23:59With 280 million users, some people are getting some value. Whole issue of accuracy is wrong issue. Milton Friedman's entry on Wikipedia has an error, suggesting the phrase "Inflation is everywhere and always a monetary phenomenon" came from the Monetary History of the United States but that's probably not true. Came from a lecture he gave in India in 1963. But that kind of error is not really very important. Could get you a red mark on a research paper in high school but the deeper thing is that a written encyclopedia has only one expert's view, so if acolyte praise-worthy article, if antagonist, very insulting. Britannica on economists is limited to facts, very little discussion on why particular economists were important. Wikipedia dwarfs Britannica on that score. Neutrality; in general not going to see an article about an important figure that is extremely biased in one direction or the other. Bigger problem of bias of non-neutrality on less controversial subjects than on more controversial subjects. Friedman an important economist and controversial; therefore have a lot of people who are interested and who either like him or don't like him. Obscure topics end up being written by someone who either really hates somebody or are fans; more difficult time. Because there aren't enough eyeballs on each side? Not just numbers, but something like that. Obscure corners of Japanese anime written and read only by anime fans, so no critical eye. A few years ago problem since resolved: two minority religions in U.S.: Church of Scientologists, and Church of Latter Day Saints, the Mormons. The Scientologists famously have been very litigious, lawsuits with people revealing their secrets. Entries on their articles tend to be very good, vetted by supporters and proponents. Mailing list post: reading about someone in the Mormon religion that said someone was a prophet. People writing those entries weren't intending to be biased, just wrote what they knew. Added clarifications like "according to the Book of Mormon, so and so is a prophet.

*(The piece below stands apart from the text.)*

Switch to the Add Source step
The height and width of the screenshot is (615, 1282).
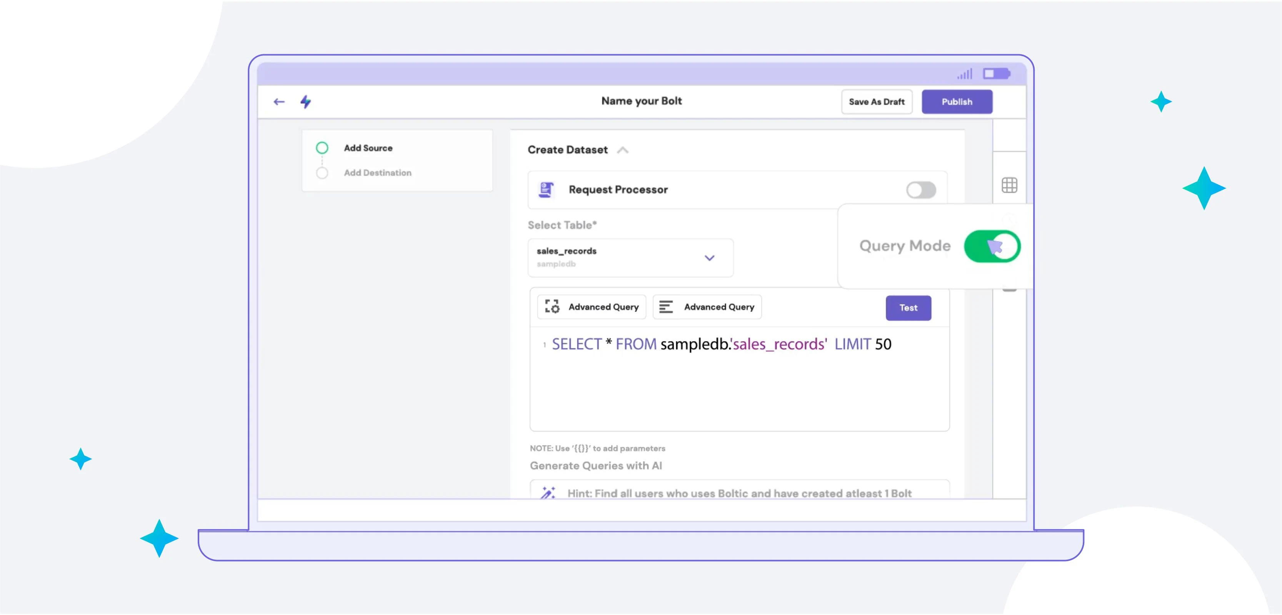point(322,147)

30:38Clay Shirky podcast: suggested that Wikipedia is the product of about 100 million hours of human effort; watching TV about 2000 Wikipedias a year. Any way to harness that time for other projects? Happening already in a number of ways. As people turn to the internet, they read and become participants. Expect to see a lot of this. Staggering amount, 200 billion hours of television a year. Nice to imagine if 1% of that time, 20 Wikipedia's worth, could be used productively. Wikipedia-like folks are all a bunch of geeks, but TV-watchers are on average less geeky; more likely to watch sports. A few hours here and there. Can successful crowd-source projects help open people's minds about bottom-up economics rather than top-down? Wikipedia and culture: We've thought of it as commercial culture, like pop music, movies, most television, which has produced fantastic things like the Beatles, as well as rubbish; and also as the fine arts, which we think of as something that has to be subsidized either by the government or wealthy patrons, like the opera. Wikipedia is very different: folk culture, ideas spread in grass roots decentralized way, can be harnessed, coordinated in a voluntary fashion. Not a market system but like a market.
36:08Hard to imagine a better ride, extraordinary achievement. What can you possibly do next? Emotional part. Astounding, hits the most when traveling. Dominican Republic, building technology centers in poorest areas; kids living in shacks use Wikipedia there every day, wanted pictures; really rewarding. Hope that internet will bring learning and knowledge. Now: Wikia--building the rest of the library. About 12,000 communities from political activism to humor to computer gaming; expand citizen participation model. Question and answer site experimentation, tweaking that. Cell phone carriers. Unlike other founders where there is a successor issue, there is no path to follow here. Self-sustaining. Still have role. Colonel Sanders of Kentucky Fried Chicken, real person turned into a cartoon after death--Wales's destiny.